Task inputs section start

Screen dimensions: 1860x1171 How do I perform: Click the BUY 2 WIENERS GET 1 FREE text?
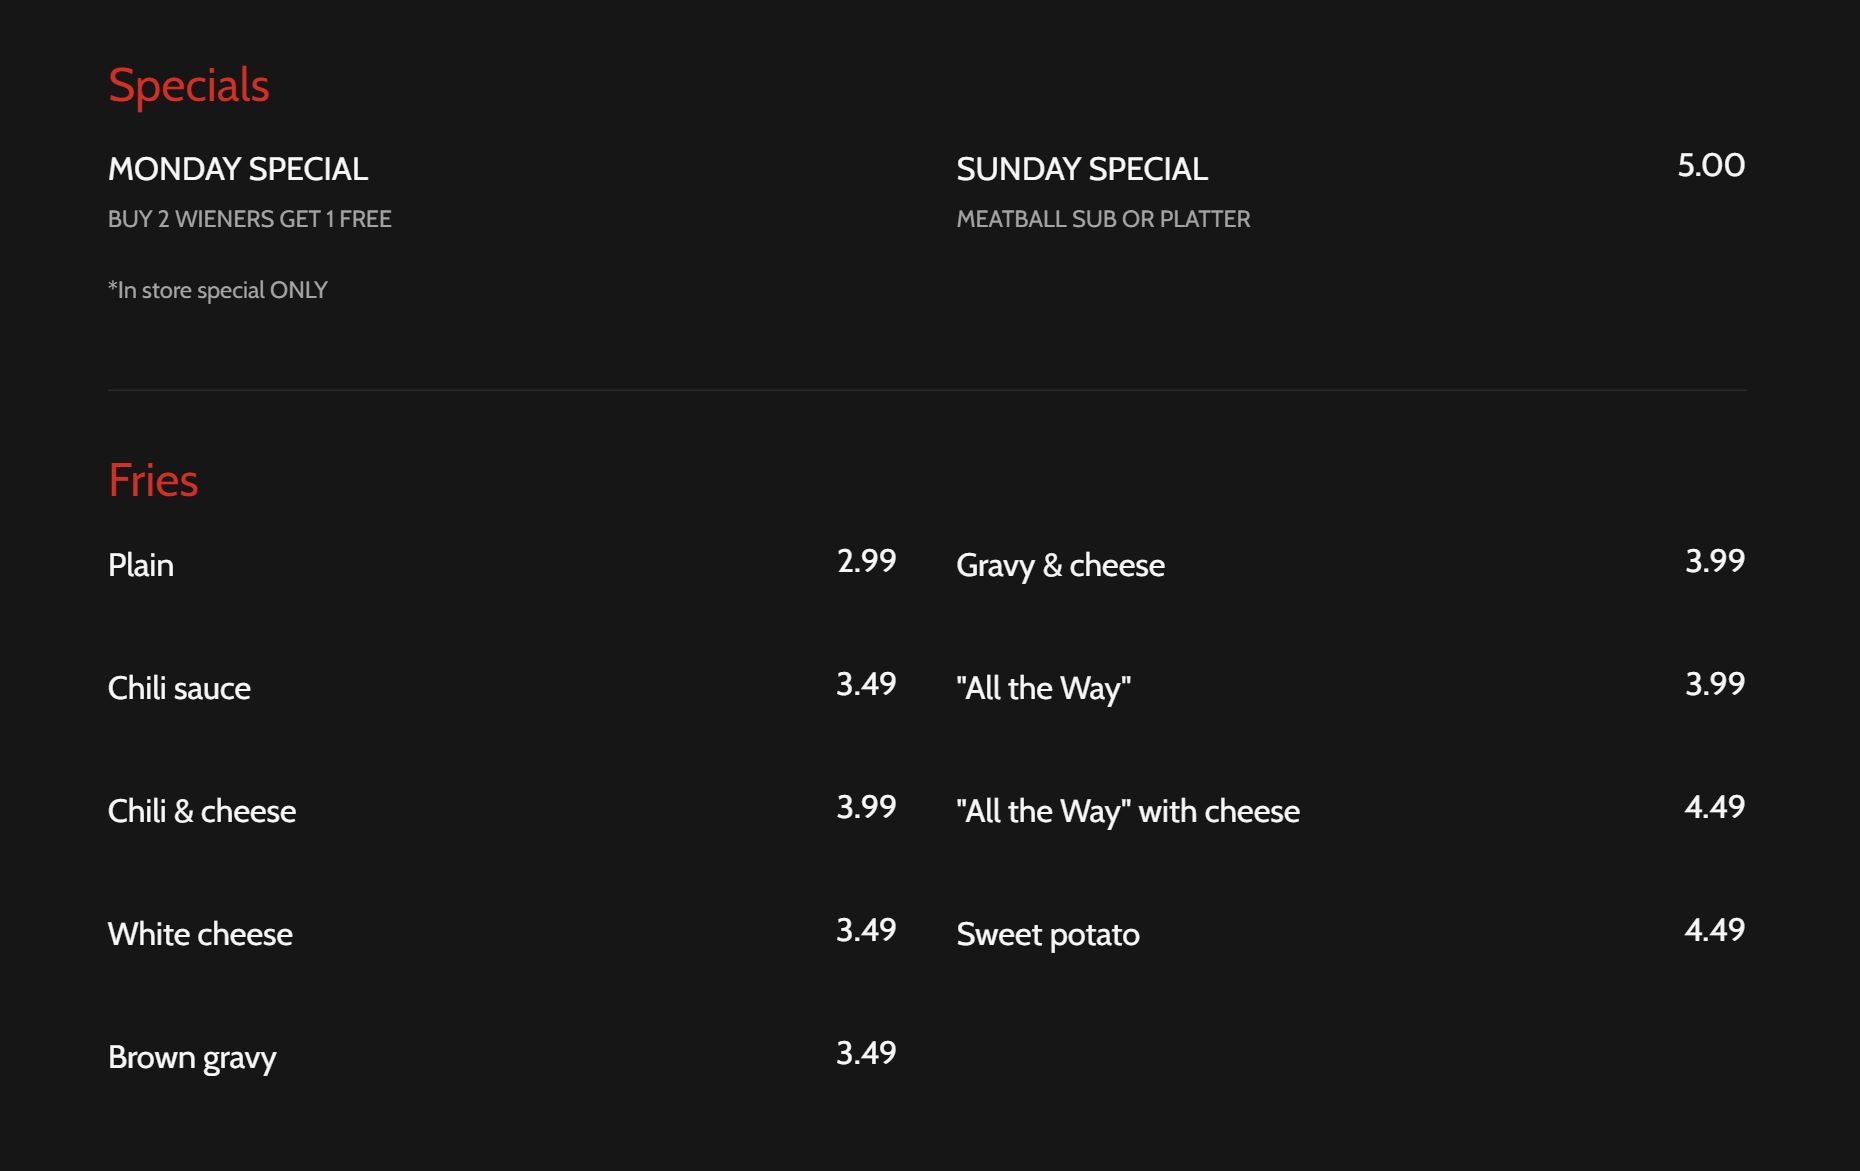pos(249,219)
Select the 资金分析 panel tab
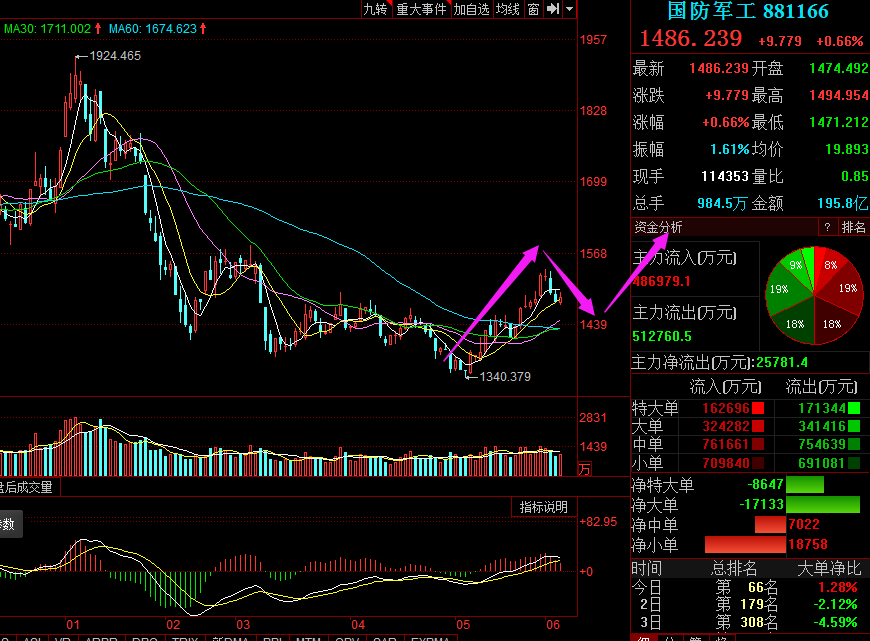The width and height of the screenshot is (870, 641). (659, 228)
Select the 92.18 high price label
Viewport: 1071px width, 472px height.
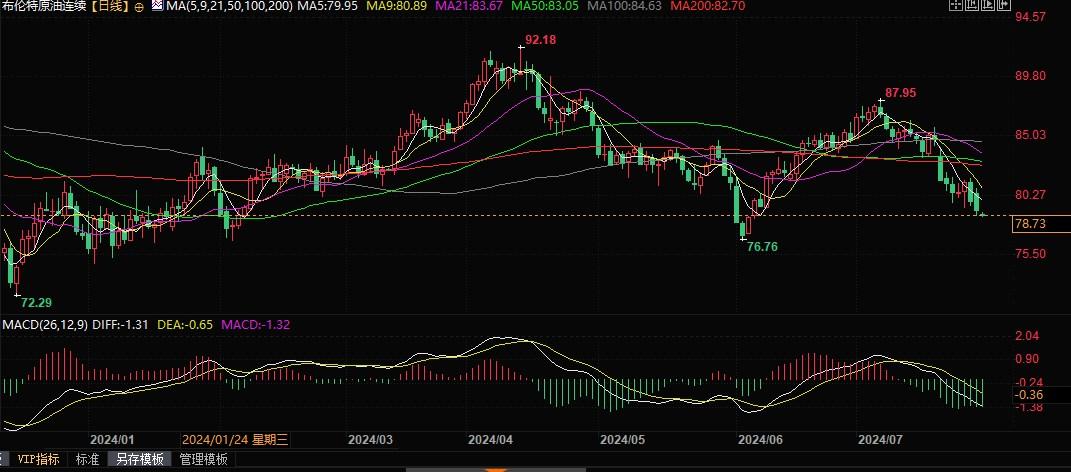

Task inputs section end

Work item
From the first line to the last, retype the data above exactly, but not its images.

Solution to this task
Screen dimensions: 1860x1171 How do I perform: Click the BUY 2 WIENERS GET 1 FREE text?
pos(249,219)
Select the 资金分析 panel tab
The width and height of the screenshot is (870, 641). (659, 228)
Select the 92.18 high price label
Viewport: 1071px width, 472px height.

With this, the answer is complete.